In the summer of 1974, a young girl stumbled upon the body of a woman in Cape Cod, Massachusetts, whose identity has continued to stump authorities more than 40 years later. Still known only as "the Lady of the Dunes," the woman had been left naked, head nearly severed, with her hands and several teeth removed, all in an attempt, police believe, to keep her identity a mystery.
But for horror writer Joe Hill—the son of author Stephen King—the victim's identity may be wrapped up in his favorite film, which also happened to be filming on Cape Cod that same summer—Steven Spielberg's Jaws.
According to the Washington Post, Hill, like many armchair detectives, became fascinated with the story of the Lady after reading about her in The Skeleton Crew: How Amateur Sleuths Are Solving America’s Coldest Cases. After studying a reconstructed image of her face—one local authorities made after exhuming her body in 2010—Hill thought he spotted a similar-looking woman while he was watching Jaws, an extra among the rest of the beachgoers terrorized by the film's bloodthirsty shark. The quick shot of a woman, clad in a blue bandana similar to the one that was reportedly found with the Lady's body, got Hill asking himself: "Is the Lady of the Dunes in Jaws?"

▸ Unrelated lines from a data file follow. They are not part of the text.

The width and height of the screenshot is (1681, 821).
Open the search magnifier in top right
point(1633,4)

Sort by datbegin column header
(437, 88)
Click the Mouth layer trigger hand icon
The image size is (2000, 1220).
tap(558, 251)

Hill wrote about his theory, which he openly admits is "out there," on his blog in 2015, and it recently wound up on Inside 'Jaws,' a podcast about the making of the film. And sure, the super blown-up images of the extra don't really solidify the theory, but there are some key details that match up between Jaws's production schedule and the few facts we do know about the Lady of the Dunes. Along with the resemblance, Hill points out that the Lady was alive in June during the filming, and her body was found in Provincetown, not too far from the film's Martha Vineyard set.
“I’ve heard it said that everyone who was out on Cape Cod in the summer of 1974 appears in the movie Jaws,” Hill told the Post. "The possibility that a person would make a stop on the island and appear in the movie is not unreasonable," he added.
Hill even said that he approached an FBI friend about his theory, who told him, "There might be something in it. Odder ideas have cracked colder cases."
Without records of the extras who appeared in the film, Hill has encouraged people who may have starred alongside the bandana-ed woman in Jaws to shed some light on who she could be. But until that happens, or the local authorities make a break in the case, it's nothing more than a wild theory.
"It IS a helluva what-if, isn't it?" Hill wrote. "What if the young murder victim no one has ever been able to identify has been seen by hundreds of millions of people in a beloved summer classic and they didn’t even know they were looking at her?"